2009. február 10., kedd

Considerations for Printing

I have been considering how I will present my work this week. I have previously expressed an interest in using lightboxes as many of my images have a bright, glossy quality to them which I feel needs to be supported and fully realised in their presentation. Maha Maamoun’s work has a particular vibrancy which she exaggerates in the presentation of her work by using lightboxes, lights and often inkjet printing on vinyl.

If I am to use lightboxes to replicate the brilliance of the day on which they were taken I need to consider the type of light I am using. Regular light bulbs may give the effect of a shop sign for example. Most of my images then are going to be best suited to using bulbs which replicate natural daylight, or perhaps I might look at using a glossy surface on which to print and then lighting my image from above with a sodium bulb to replicate street lamps.
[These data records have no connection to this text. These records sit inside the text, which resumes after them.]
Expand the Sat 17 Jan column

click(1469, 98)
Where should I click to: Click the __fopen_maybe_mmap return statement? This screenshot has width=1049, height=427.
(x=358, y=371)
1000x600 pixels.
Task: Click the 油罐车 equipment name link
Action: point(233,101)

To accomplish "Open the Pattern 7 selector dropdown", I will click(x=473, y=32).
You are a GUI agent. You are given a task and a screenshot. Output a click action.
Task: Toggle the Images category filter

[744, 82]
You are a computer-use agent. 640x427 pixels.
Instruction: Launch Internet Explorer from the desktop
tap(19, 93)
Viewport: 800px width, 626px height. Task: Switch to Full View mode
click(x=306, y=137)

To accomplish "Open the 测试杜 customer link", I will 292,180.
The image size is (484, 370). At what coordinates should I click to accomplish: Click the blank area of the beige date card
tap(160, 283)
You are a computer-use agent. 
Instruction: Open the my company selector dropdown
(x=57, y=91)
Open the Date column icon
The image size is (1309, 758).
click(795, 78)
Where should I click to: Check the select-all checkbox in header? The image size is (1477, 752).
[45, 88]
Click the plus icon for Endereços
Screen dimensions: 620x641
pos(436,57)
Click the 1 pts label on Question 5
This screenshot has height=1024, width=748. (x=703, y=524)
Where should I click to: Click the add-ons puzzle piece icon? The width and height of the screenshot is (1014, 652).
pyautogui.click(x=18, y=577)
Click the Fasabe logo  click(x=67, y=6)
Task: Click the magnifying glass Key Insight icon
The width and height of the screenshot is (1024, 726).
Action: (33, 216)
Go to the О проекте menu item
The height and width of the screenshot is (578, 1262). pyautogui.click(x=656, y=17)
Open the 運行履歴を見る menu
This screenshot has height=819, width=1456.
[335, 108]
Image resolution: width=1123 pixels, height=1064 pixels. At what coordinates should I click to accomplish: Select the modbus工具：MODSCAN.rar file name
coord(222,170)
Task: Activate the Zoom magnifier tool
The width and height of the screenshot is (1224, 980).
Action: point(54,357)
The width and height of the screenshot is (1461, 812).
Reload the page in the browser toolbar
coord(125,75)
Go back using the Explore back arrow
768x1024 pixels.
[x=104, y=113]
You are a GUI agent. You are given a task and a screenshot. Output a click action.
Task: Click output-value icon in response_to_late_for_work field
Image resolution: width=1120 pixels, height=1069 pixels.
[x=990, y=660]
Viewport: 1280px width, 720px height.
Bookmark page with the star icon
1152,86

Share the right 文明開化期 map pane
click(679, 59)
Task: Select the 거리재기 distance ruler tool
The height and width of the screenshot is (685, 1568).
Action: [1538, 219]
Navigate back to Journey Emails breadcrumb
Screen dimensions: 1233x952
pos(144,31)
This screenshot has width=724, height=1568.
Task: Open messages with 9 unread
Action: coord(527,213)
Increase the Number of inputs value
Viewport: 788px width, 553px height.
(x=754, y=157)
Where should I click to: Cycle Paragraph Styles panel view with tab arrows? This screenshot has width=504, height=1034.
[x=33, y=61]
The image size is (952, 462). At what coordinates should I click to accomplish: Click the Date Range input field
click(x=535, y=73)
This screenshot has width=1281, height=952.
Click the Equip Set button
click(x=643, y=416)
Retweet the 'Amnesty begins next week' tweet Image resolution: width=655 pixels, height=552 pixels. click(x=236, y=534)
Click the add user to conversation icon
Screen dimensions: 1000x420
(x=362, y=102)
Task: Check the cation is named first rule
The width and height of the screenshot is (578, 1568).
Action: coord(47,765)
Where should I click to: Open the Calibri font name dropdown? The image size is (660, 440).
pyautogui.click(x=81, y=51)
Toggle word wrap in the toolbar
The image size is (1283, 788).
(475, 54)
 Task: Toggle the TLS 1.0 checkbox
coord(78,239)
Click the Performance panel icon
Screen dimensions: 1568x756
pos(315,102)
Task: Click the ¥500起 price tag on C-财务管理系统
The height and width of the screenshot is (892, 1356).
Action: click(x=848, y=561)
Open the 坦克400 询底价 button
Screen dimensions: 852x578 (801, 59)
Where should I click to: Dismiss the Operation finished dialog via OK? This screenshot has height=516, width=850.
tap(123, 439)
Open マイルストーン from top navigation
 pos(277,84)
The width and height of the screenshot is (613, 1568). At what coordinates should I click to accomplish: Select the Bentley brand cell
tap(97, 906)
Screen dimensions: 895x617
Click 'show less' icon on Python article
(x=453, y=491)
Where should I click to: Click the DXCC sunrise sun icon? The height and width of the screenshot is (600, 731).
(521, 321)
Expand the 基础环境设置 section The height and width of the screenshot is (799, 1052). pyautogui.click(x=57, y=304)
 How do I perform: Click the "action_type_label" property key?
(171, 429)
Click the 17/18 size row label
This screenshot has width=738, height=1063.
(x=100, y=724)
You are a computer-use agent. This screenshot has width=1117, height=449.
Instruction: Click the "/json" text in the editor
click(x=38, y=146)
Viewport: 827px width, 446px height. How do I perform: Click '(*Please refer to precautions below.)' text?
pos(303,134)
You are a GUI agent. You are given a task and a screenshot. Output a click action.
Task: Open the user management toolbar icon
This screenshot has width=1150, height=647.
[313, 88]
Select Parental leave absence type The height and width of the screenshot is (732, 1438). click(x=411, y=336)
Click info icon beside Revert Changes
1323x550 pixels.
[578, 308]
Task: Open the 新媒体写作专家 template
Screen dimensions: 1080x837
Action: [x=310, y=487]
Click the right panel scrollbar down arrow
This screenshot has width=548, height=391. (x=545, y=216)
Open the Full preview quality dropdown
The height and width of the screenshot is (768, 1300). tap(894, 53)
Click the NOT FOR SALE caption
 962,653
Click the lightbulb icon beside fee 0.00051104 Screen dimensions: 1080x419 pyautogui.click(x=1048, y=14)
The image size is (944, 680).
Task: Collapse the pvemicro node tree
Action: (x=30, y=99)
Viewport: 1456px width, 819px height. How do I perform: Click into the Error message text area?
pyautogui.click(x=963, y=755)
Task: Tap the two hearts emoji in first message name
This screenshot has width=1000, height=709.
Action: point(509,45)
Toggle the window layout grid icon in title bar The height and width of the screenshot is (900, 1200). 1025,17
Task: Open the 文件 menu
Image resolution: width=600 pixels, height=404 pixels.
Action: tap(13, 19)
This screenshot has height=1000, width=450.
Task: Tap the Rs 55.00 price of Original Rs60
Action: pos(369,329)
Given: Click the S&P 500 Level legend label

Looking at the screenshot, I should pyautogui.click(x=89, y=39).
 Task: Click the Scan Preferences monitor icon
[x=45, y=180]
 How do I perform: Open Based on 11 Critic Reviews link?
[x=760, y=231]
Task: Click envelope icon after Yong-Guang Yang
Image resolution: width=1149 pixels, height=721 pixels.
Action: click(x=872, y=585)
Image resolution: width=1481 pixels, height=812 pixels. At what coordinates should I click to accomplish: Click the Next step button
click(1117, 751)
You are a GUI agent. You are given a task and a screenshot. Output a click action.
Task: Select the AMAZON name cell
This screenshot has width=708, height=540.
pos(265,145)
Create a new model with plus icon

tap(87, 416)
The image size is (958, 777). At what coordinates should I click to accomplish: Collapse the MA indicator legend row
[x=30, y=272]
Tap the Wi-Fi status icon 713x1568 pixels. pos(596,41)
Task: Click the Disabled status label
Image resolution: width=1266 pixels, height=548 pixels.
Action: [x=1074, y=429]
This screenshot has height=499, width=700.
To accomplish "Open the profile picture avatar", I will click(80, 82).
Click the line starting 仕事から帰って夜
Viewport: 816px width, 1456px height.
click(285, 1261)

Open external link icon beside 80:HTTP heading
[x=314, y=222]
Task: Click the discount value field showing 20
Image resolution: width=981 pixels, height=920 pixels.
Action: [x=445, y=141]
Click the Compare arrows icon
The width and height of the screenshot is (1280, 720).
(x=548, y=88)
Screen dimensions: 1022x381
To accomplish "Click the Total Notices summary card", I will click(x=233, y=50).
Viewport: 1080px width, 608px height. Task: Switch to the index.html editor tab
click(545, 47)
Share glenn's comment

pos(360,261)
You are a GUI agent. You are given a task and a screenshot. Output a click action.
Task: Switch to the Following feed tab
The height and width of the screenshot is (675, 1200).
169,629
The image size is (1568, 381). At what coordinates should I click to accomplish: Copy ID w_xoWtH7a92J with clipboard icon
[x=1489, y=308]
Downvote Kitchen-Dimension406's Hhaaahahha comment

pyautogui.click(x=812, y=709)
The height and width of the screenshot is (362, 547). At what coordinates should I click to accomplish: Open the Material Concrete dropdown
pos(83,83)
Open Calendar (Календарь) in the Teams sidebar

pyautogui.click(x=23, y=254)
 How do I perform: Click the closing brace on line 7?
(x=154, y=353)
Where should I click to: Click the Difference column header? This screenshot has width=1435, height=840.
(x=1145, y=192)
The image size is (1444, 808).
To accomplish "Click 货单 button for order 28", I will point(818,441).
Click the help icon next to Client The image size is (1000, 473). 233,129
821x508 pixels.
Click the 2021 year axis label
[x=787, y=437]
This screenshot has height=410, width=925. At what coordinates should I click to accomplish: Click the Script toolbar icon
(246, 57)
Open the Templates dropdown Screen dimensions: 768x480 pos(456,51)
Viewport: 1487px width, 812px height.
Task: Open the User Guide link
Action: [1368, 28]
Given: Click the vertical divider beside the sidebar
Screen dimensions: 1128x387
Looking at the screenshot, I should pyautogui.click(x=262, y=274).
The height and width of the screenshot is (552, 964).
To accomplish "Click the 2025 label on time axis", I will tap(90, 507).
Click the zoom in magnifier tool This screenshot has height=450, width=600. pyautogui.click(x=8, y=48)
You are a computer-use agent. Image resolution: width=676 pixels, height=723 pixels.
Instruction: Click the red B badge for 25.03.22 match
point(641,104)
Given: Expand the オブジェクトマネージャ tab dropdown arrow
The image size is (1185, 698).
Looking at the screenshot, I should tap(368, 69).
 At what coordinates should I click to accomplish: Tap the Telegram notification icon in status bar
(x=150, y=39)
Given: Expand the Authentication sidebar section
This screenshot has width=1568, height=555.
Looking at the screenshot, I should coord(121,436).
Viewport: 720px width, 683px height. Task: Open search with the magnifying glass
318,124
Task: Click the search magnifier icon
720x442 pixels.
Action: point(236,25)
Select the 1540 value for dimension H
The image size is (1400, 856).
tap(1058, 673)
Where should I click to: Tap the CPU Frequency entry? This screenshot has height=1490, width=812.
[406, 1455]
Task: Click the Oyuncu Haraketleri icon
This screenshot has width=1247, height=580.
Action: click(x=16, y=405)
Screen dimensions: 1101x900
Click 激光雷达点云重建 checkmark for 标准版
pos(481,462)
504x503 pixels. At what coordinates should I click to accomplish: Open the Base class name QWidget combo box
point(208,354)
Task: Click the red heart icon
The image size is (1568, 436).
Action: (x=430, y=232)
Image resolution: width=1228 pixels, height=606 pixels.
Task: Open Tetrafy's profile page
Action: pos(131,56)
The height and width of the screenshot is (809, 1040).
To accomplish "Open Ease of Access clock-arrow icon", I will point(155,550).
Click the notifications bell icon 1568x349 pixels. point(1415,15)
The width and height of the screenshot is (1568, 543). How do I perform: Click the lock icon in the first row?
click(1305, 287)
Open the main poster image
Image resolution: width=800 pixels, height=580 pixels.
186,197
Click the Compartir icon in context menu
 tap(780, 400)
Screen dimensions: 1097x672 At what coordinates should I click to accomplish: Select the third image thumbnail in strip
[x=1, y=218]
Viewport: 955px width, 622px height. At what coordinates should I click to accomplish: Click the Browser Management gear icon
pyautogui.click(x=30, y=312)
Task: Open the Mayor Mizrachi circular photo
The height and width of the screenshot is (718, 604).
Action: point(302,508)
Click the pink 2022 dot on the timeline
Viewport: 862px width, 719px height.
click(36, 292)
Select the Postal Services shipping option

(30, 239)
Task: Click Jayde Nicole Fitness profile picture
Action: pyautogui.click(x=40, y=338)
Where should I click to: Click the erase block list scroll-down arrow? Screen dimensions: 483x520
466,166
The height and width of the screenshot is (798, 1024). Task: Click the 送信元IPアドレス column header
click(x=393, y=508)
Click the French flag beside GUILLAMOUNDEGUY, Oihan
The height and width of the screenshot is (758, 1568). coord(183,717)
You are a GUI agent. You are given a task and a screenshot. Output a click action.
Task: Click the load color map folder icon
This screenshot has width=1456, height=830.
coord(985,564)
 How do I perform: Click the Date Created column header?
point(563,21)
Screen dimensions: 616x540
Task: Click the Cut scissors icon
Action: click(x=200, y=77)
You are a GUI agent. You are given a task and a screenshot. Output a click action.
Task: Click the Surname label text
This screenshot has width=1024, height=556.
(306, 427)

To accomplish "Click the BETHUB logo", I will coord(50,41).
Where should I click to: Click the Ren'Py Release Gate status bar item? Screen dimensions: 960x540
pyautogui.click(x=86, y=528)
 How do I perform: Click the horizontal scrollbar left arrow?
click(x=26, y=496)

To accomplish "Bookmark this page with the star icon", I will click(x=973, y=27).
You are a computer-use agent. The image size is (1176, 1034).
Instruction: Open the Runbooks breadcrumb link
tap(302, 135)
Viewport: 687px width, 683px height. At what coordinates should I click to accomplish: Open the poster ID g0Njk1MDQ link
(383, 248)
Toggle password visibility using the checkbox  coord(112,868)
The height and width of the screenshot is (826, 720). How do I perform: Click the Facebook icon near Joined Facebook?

Earlier in the project I tentatively looked into using a light box I already own. I have decided against using this box because the curved shape towards the bottom will effect the reading of the images in a way I’m not sure I like. The proportions of the box also mean that if I were to use an image which covered all of the Perspex I would have to make some compromises to the composition of the images. This has however caused me to pay more attention to cropping some of my images. In this image (right) for example, the narrow composition heightens the dialogue between the subjects.
Many of the artists who I have looked at throughout this project present their work on a grand scale; Andreas Gursky, for example is renowned for the size of his work. I have previously stated that what has set my work apart from the artists I have been interested in is the depth of field in my images. Many of the photos are very shallow, and as such I think this needs to be reflected in the scale. If my aim, as I have said, is to have a realist stance, but to subvert this, then the images need to almost become caricatures of life; the depth of field and subject dictating the size. This image (left) for example has characteristics which would be better suited to a large scale print. This then raises the question of exactly how large is large? With the majority of my images I am restricted somewhat by the technology I have used if I am to avoid pixelated prints. This will probably become the biggest problem at the upper end of the scale, at the lower end I feel the images must be bigger than the standard 6x4 scale prints. This size image carries with it associations to family photographs, holidays etc. which I would like to avoid as the reader as a voyeur doesn’t sit well with the themes I have been exploring. The only way in which I will be able to start making these decisions however is through experimentation, which will follow.